The 382 Rights Agreement provides that a Person shall not become an Acquiring Person for purpose of the 382 Rights Agreement in a transaction that the Board of Directors determines is exempt from the 382 Rights Agreement, which determination shall be made in the sole and absolute discretion of the Board of Directors, upon request by any Person prior to the date upon which such Person would otherwise become an Acquiring Person, including, without limitation, if the Board of Directors determines that (i) neither the beneficial ownership of shares of common stock by such Person, directly or indirectly, as a result of such transaction nor any other aspect of such transaction would jeopardize or endanger the availability to the Company of the Tax Benefits or (ii) such transaction is otherwise in the best interests of the Company.

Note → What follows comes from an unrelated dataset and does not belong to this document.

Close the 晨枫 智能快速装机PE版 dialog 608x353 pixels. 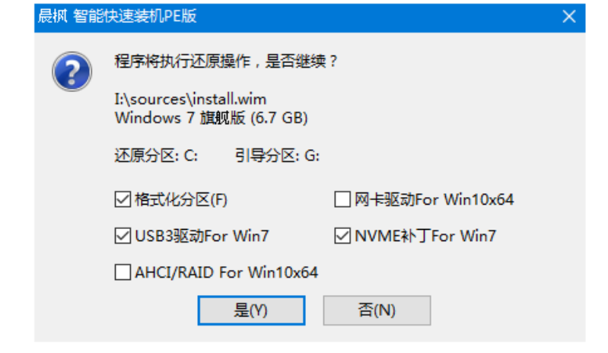click(569, 17)
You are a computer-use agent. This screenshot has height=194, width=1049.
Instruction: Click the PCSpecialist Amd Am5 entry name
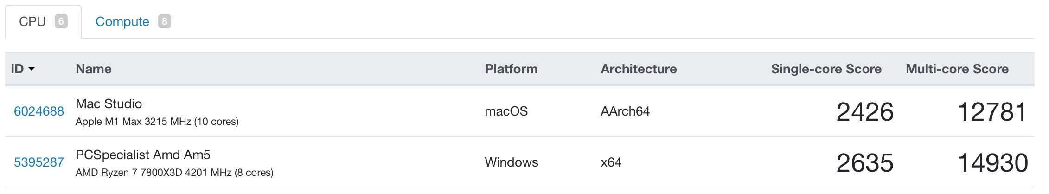[x=143, y=155]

Exercise of Rights; Distribution of Rights.   Initially, the Rights will not be exercisable and will be attached to all common stock representing shares then outstanding, and no separate Rights certificates will be distributed. Subject to certain exceptions specified in the 382 Rights Agreement, the Rights will separate from the common stock and become exercisable and a distribution date (a “Distribution Date”) will occur upon the earlier of  (i) 10 business days (or such later date as the Board of Directors shall determine) following a public announcement that a Person has become an Acquiring Person or (ii) 10 business days (or such later date as the Board of Directors shall determine) following the commencement of a tender offer, exchange offer or other transaction that, upon consummation thereof, would result in a Person becoming an Acquiring Person.
Until the Distribution Date, common stock held in book-entry form, or in the case of certificated shares, common stock certificates, will evidence the Rights and will contain a notation to that effect. Any transfer of shares of common stock prior to the Distribution Date will constitute a transfer of the associated Rights. After the Distribution Date, the Rights may be transferred on the books and records of the Rights Agent as provided in the 382 Rights Agreement.

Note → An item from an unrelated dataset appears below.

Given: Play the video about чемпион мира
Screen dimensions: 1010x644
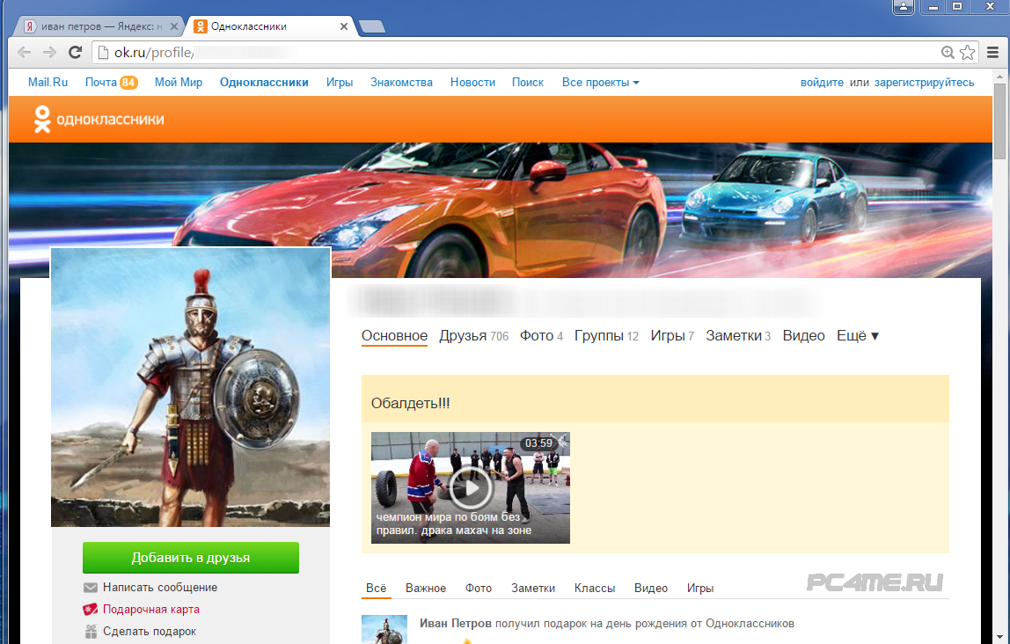Looking at the screenshot, I should (x=471, y=487).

If on or after the Distribution Date, a Person is or becomes an Acquiring Person, each holder of a Right, other than certain Rights including those beneficially owned by the Acquiring Person (which will have become void), will have the right to receive upon exercise common stock (or, in certain circumstances, cash, property or other securities of the Company) having a value equal to two times the Purchase Price.
In the event that, at any time following the first date of a public announcement that a Person has become an Acquiring Person or that discloses information which reveals the existence of an Acquiring Person or such earlier date as a majority of the Board of Directors becomes aware of the existence of an Acquiring Person (any such date, the “Stock Acquisition Date”), (i) the Company engages in a merger or other business combination transaction in which the Company is not the surviving corporation, (ii) the Company engages in a merger or other business combination transaction in which the Company is the surviving corporation and the common stock of the Company is changed or exchanged or (iii) 50% or more of the Company’s assets, cash flow or earning power is sold or transferred, each holder of a Right (except Rights which have previously been voided as set forth above) shall thereafter have the right to receive, upon exercise, common stock of the acquiring company having a value equal to two times the Purchase Price.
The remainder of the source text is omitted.